El Niño del Cusco, o niño compadrito es una
leyenda y objeto de culto en Perú. Se trata de una
momia de 50 centímetros, envuelta en un manto con filigranas doradas y rematada por un
cráneo, con ojos de vidrio pintados de celeste, una peluca y una corona de plata. Los curas católicos aseguran que el cráneo no es de un humano sino de un simio y que la corona es de latón. Una figura que produce
escalofrio. Algo que inspira terror como todo lo que se relaciona con lo diabólico, según la descripción que hizo el padre Jorge Huaman, desde el púlpito de la Iglesia de la Merced.

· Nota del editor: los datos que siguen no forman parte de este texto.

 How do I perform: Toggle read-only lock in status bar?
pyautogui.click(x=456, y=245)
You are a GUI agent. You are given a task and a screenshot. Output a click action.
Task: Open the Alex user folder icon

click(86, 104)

La amenaza de que los idólatras se consumirán en el infierno no provoca la menor impresión entre aquellos que le atribuyen al Niño el poder de sanar a los desahuciados o
de provocar la muerte a sus enemigos. Los martes y los viernes que es cuando se le rinde culto, alrededor de 400 personas le llevan las más diversas ofrendas caramelos, billetes, cirios, flores, joyas, para que atienda a sus pedidos, algunos de los cuales es
la muerte de sus enemigos. Dicen que El Niño solo habla en sueños.
Según la leyenda,
el cráneo y el
esqueleto pertenecen al hijo de un malvado virrey español y de una bondadosa princesa incaica, de ahí su
facultad de hacer el mal o el bien. En 1975, monseñor Luís Vallejos, obispo de Cusco proscribió el culto aduciendo que fomentaba y pertenecía
la oscuridad. La imagen fue trasladada a un escondite cerca del pueblo de Huayllabamba, al sur de Machu Picchu, donde se le siguió
venerando de forma clandestina. El accidente automovilístico en que
perdió la vida monseñor Vallejos, en 1982, fue visto como
una venganza divina y el Niño Compadrito ganó miles de nuevos adeptos, incluso entre la gente ilustrada. El culto al Niño Compadrito se remonta a la época del Virreinato, cuando los españoles dominaban el antiguo imperio de los incas.